Shaler saiu do quarto e penteou os cabelos de Petey. Não falou nada.
E então saiu de novo. Nós, garotos e garotas, ficamos sozinhos com
o caixão. Era apavorante. Ficamos ajoelhados. Mal podíamos ver o
rosto e as mãos de Petey. Algumas das garotas queriam ir para casa,
mas não se levantaram. Os joelhos doíam de ficarmos ajoelhados
sobre o assoalho por tanto tempo. Um dos sujeitos queria saber o que
a gente faria a seguir.
Robert
Teale levantou-se. Começou a sair. Tinha mesmo coragem. Foi até o
caixão e debruçou-se bem perto do rosto de Petey e olhou bem de
frente para ele.
E
então falou: — Muito bem. Vocês podem fazer o que quiserem. Eu
não vou ficar aqui. Vou para casa. Estou indo.
E
saiu. Então todo mundo ficou realmente apavorado. Saímos correndo
da casa. Como era bom sair para a rua. Todo mundo foi para casa.
Fiquei
pensando sobre a sra. Shaler. Fiquei feliz que ela prometeu ser boa
para Jakie a partir de agora. Isso significava que Jakie poderia
zanzar por aí com a gente se quisesse e nós podíamos usar suas
bolas de futebol, beisebol e basquete, seus tacos e suas luvas de
boxe, seus trenós e suas raquetes de tênis, os arcos, as flechas e
as ferramentas.

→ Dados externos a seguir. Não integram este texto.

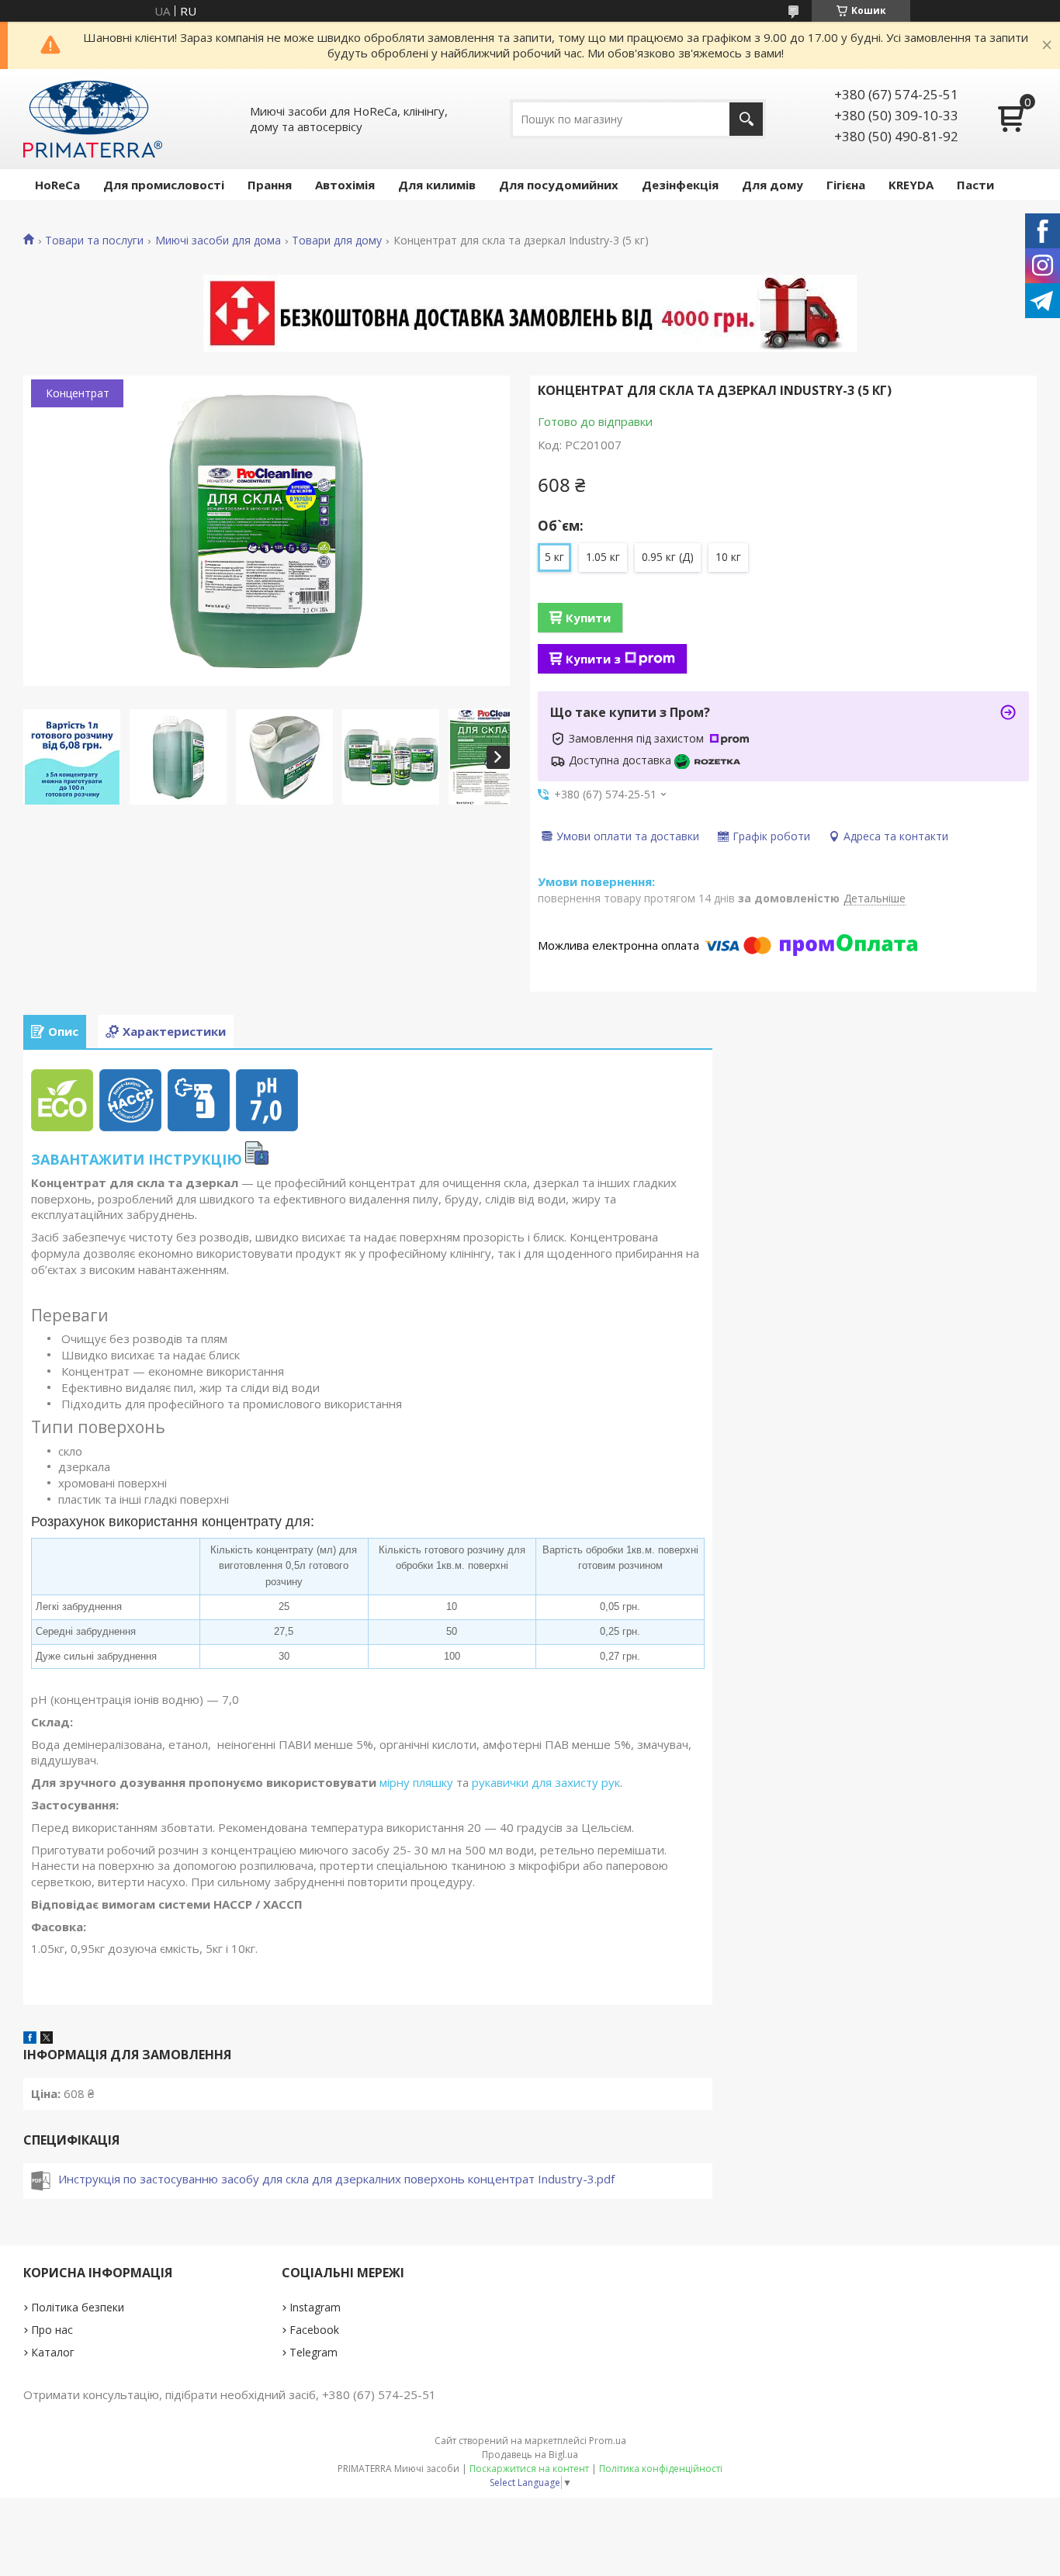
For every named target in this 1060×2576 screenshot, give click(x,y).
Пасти (975, 184)
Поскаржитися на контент (529, 2468)
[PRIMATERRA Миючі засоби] (92, 119)
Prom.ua (607, 2440)
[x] (46, 2039)
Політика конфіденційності (660, 2468)
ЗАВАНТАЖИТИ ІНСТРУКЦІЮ (136, 1159)
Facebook (314, 2329)
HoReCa (57, 184)
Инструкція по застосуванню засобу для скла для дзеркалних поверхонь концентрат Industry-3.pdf (336, 2178)
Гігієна (845, 184)
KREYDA (911, 184)
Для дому (772, 184)
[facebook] (29, 2039)
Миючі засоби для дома (218, 241)
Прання (270, 184)
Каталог (52, 2352)
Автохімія (345, 184)
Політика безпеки (77, 2307)
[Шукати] (746, 119)
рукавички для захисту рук (546, 1782)
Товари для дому (337, 241)
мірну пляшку (416, 1782)
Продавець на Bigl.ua (530, 2454)
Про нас (52, 2329)
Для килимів (437, 184)
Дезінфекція (680, 184)
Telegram (313, 2352)
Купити (588, 617)
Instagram (315, 2307)
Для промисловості (163, 184)
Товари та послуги (94, 241)
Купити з (593, 659)
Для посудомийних (558, 184)
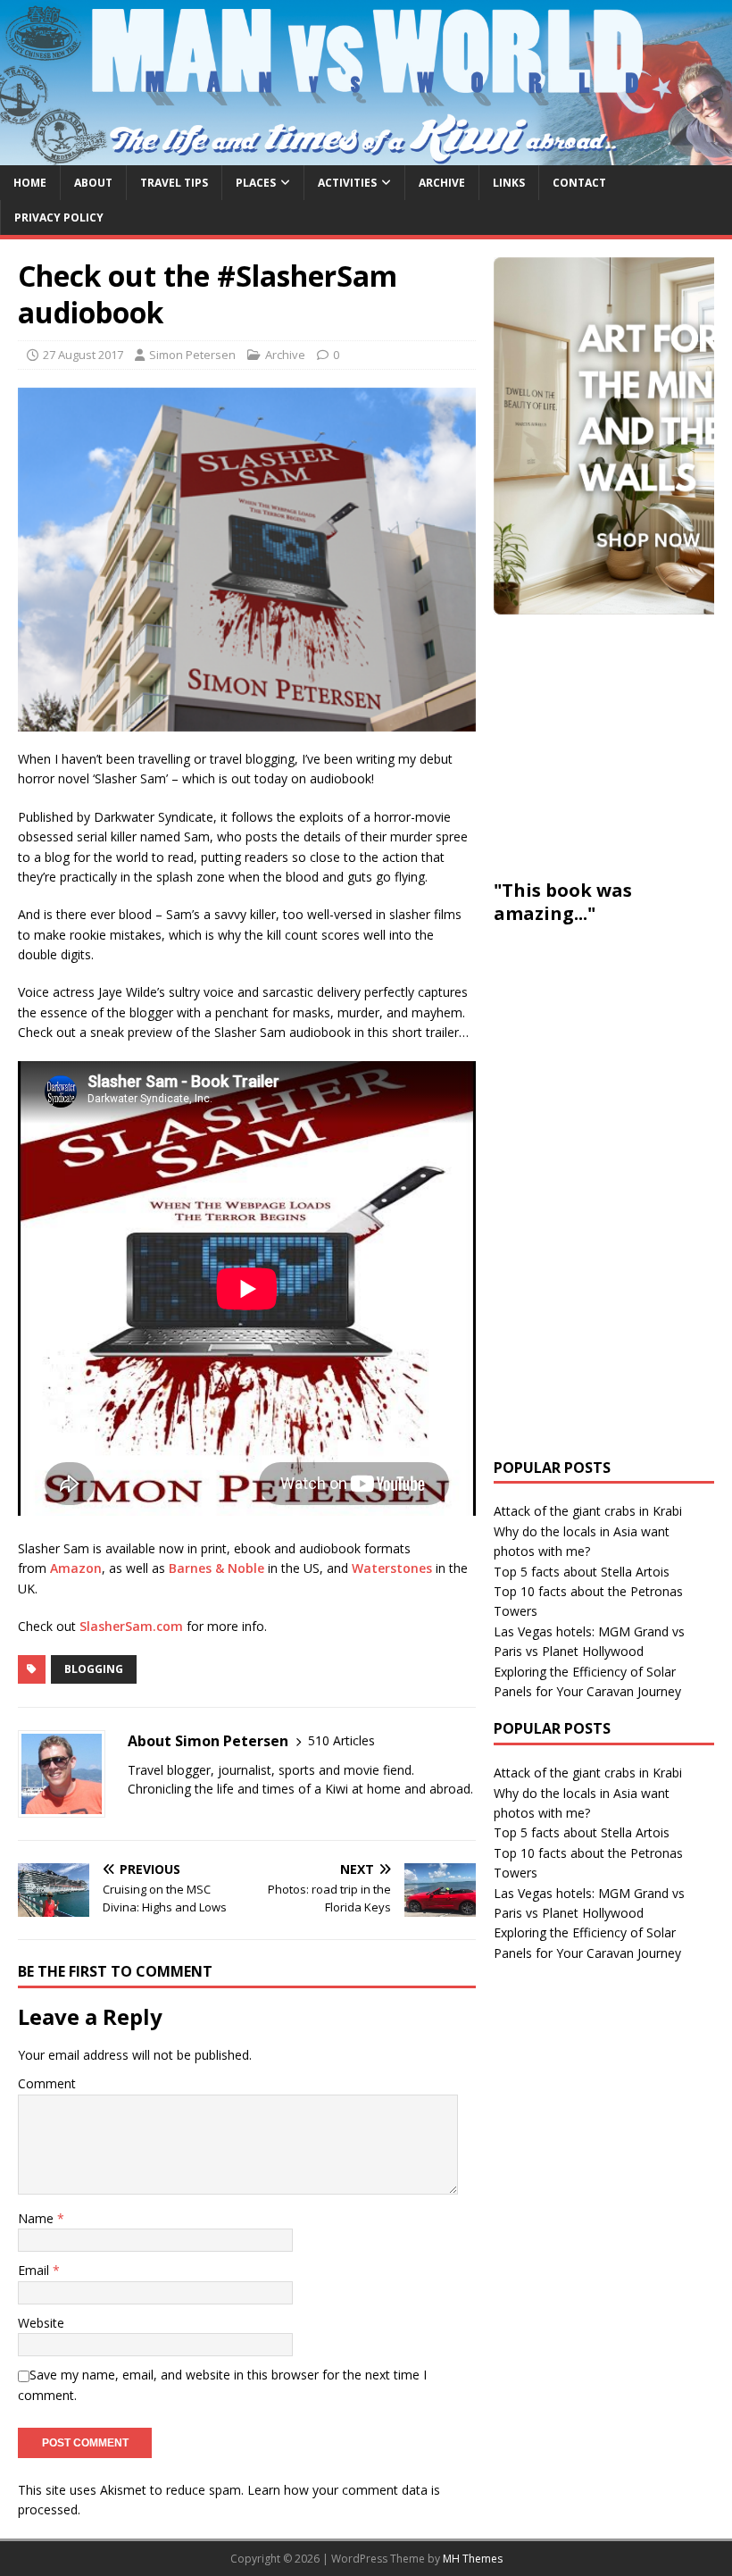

Podíamos usar sua arma também.
Fizeram
o enterro no dia seguinte. Pensamos que íamos poder sair da escola
para acompanhá-lo, mas nada feito. Esta escola é uma porcaria. O
único que conseguiu ir ao enterro foi Jakie. E o único motivo por
que o deixaram sair foi que Petey era seu irmão. Esta é uma
porcaria de escola. Minha mãe foi ao enterro. Ela disse que a igreja
estava cheia de gente.
Ela
disse: — Nunca vi flores tão lindas. O Clube dos Alces mandou uma
coroa enorme.
Fiquei
feliz que os Alces mandaram, porque meu pai é um Alce.
Minha
mãe disse: — Oh, senti muita pena daquele menininho Jakie.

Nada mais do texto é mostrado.